Since they stick out farther than the body work, their intention is to hold the bike up off the road surface enough to prevent the fairing from making contact with the road, or at least that’s the idea.
Seems simple enough, eh? What I didn’t know is that there’s a bit more to them than I realized. For a frame slider to be truly effective, it must be mounted firmly to a structural point on the bike (often via the motor mount bolts as on my FJR1300), but what I didn’t give much thought to was the material used in the slider itself.
What if, along with keeping the fairing off the roadway, the slider could help slow the bike’s slide thus reducing the distance traveled which should also reduce damage suffered by the bike?
Note boss machined to fit recess on FJR frame.
Torque ’em to specs.
The missing washer sent by Motovation.
The finished product.
The material used in the slider would then have to be hard enough to withstand the forces applied during the event, soft enough to absorb some of the energy, yet not totally disintegrate. How it’s mounted to the frame will also determine how, and how much, stress is transferred to the frame. It would only need to last through one event (kind of like the mesh type jackets some of us wear when it gets hot) after which it can be replaced.
I learned about this while searching for frame slides for my FJR at Motovation Accessories. Motovation Accessories has what I thought was an excellent overview on slider design and placement. It’s worth taking the time to read. I’m no engineer, but as an Automotive Technician for 37 years, it sure made sense to me.

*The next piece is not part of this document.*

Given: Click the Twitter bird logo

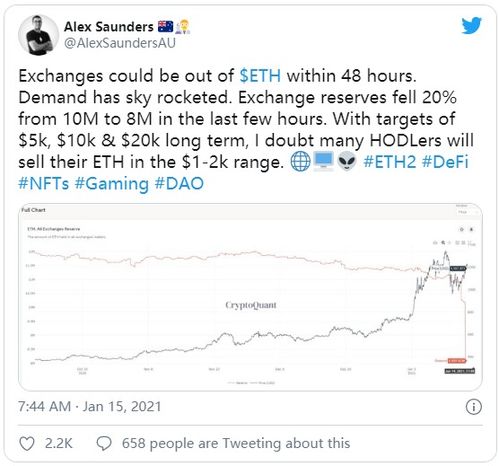Looking at the screenshot, I should click(x=471, y=26).
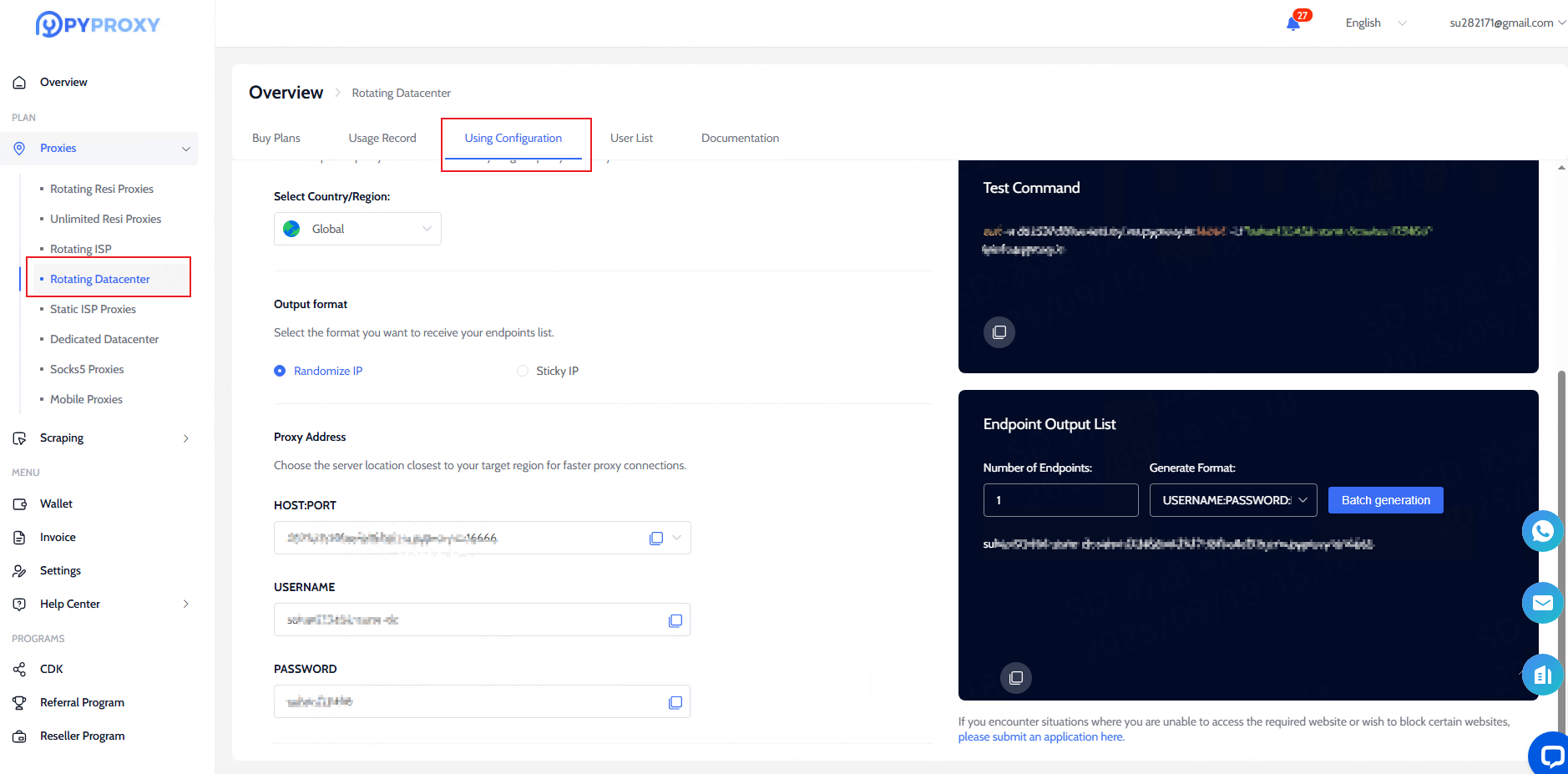1568x774 pixels.
Task: Open the WhatsApp support chat button
Action: (x=1541, y=531)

Motovation Accessories came to be as a result of a couple of guys trying to get frame sliders for their sportbikes. Unhappy with what they found available, they tried designing and making their own.

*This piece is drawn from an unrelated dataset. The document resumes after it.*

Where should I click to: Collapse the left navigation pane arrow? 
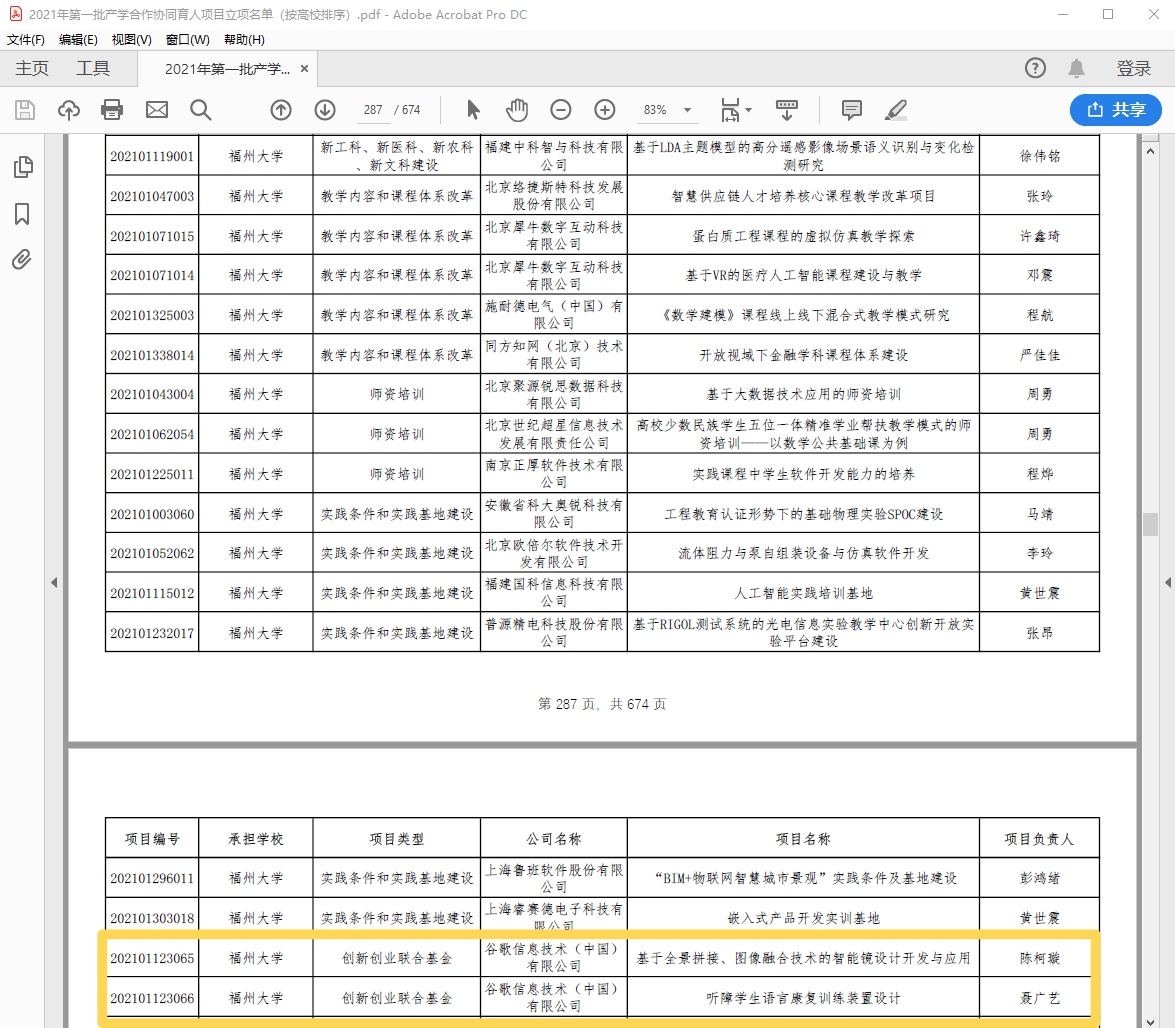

It started with just frame sliders and after their buddies saw how well their’s performed, they wanted some too. They discovered there was a niche for well designed sportbike accessories at an affordable price and moved forward to supply it.
Frame sliders are their basis, but Motovation Accessories also has rear axle, front fork and bar-end sliders available in addition to other sport-bike performance products. Be sure to check out their website for a complete listing.
Motovation Accessories uses a “proprietary High Molecular Density (HMD) formulation of nylon” in their sliders. “This nylon is impregnated during the extrusion process with UV inhibitors to resist destabilization of the molecular matrix and discoloration during prolonged UV exposure”.
The bottom line here is since you don’t know when, if ever, you’re going to need these sliders they could be exposed to a lot of UV rays before they are “pressed” into service. In the meantime, if not resistant to UV rays, their performance could seriously deteriorate, possibly causing them to shatter on impact. Their sliders are also fitted with machined aluminum inserts at the mounting points for increased strength.
As far as where the sliders are mounted and how difficult it is to install depends on the model bike and the style slider chosen. Some can be mounted in mere moments, as on my FJR, while others may actually require drilling holes in the fairings along with other modifications.
Motovation Accessories does have frame slider kits available for some bikes they refer to as “No Cut” sliders which do not require any cutting or drilling. These are usually attached to a frame member via CNC milled and anodized brackets.
I noticed that some of the frame slider kits were referred to as “Race Sliders. These, as explained to me by Roland at Motovation Accessories, are bolted directly into the frame providing the strongest possible solution, usually require fairing modifications and are best suited for race or track-day use. If you’re looking for the strongest arrangement and don’t mind modifying your bike then these might be the ticket, even if you’re not headed to the track.